Stage one was in-field aerial inspection using drones equipped with high definition cameras. By using drone photography, not only is it much quicker to capture information about a given pylon than sending a human up a ladder, it also reduces personnel risk by keeping them on the ground and made light work of inspecting previously inaccessible locations.
Gnädig commented: “We were impressed by the ease with which we could use the drone flight planning software to fly a drone largely independently around the high voltage pylons and to automatically generate and visualise images of the objects on the pylon without extensive pilot knowledge.”
Simply by introducing drone-based data collection, inspection teams immediately gained the ability to cover much more of the network in a given timeframe, easing the burden considerably. However, the bulk of the value in Sharper Shape’s system was in the software platform used to analyse the captured data, Sharper CORE.
The system automatically takes the data and applies artificial intelligence and machine learning algorithms to plan and prioritise maintenance and future inspection in order to make most efficient use of resources, as well as aiding wider digitalisation efforts by mapping and standardising data across the network.
The result: a more digital, more high-definition grid
For Gnädig, there were clear criteria for judging whether the project would be counted as a success: “First and foremost, we want to use modern technology to provide support for our colleagues in the field. It’s extremely important not to increase their workload with another tool, but to create real simplification. To achieve this, we strive for a high degree of digitalisation and automation.”
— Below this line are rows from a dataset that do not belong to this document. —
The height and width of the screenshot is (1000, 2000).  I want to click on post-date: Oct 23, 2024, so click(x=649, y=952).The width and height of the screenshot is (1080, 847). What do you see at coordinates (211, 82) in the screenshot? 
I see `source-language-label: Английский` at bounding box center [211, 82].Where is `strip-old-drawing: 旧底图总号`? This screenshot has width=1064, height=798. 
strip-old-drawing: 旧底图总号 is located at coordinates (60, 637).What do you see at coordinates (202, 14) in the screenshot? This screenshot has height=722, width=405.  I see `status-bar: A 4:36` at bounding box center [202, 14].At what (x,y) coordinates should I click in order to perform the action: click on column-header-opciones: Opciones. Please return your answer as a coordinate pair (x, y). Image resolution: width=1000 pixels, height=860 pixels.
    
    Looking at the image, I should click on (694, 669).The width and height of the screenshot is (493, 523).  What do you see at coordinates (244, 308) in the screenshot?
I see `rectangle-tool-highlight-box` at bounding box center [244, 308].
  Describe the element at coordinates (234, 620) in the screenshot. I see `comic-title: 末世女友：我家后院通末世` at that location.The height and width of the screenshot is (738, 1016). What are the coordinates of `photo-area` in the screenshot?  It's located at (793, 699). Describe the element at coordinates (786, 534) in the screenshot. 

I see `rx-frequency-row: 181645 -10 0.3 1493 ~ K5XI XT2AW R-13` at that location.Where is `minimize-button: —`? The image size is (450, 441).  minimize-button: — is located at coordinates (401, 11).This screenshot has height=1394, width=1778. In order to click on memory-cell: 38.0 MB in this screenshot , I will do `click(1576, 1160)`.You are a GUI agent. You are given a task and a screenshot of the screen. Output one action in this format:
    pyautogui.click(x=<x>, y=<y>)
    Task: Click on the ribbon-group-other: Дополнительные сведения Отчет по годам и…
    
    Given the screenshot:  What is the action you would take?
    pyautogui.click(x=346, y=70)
The software allowed easy, intuitive navigation between inspection objects, with data formatted to be standardised so that it is easily shareable with other departments within the utility in future. Users benefitted from advanced data visualisation within the platform that gave context and made the data understandable, helping to increase efficiency and reduce errors.
Gnädig sees value in expanding the approach throughout Netze BW’s network: “A company-wide rollout would mean higher safety standards in our operations as well as a high degree of standardisation of documentation and data quality – something that has typically been difficult across our different grid regions. In addition, the improved data availability would enable more complex analytics topics such as dynamic inspection intervals, error dependencies on other parameters such as weather, etc, and better information situation on each site for crews.”
Digitalisation takes many forms across a distribution grid. But data gathering via advanced asset inspection techniques can both revolutionise power line inspection regimes themselves and bleed into other departments to add value throughout the organisation, eg, in grid planning or emergency response. Tying this all together with powerful software and analytic technology is the key to making the most of the data and ensuring that tools – as Gnädig stipulates – make employees’ lives easier and processes better, rather than adding another layer of complexity.
In fact, he sees a future where, “AI is essential when it comes to discovering complex and unmanageable connections from different sources. AI will not be an end in itself – it will not abolish jobs – but AI will help us to work even better and will be our tool to handle unimaginably large amounts of data. We will leave the hype behind and use it as naturally as a calculator or a pencil.”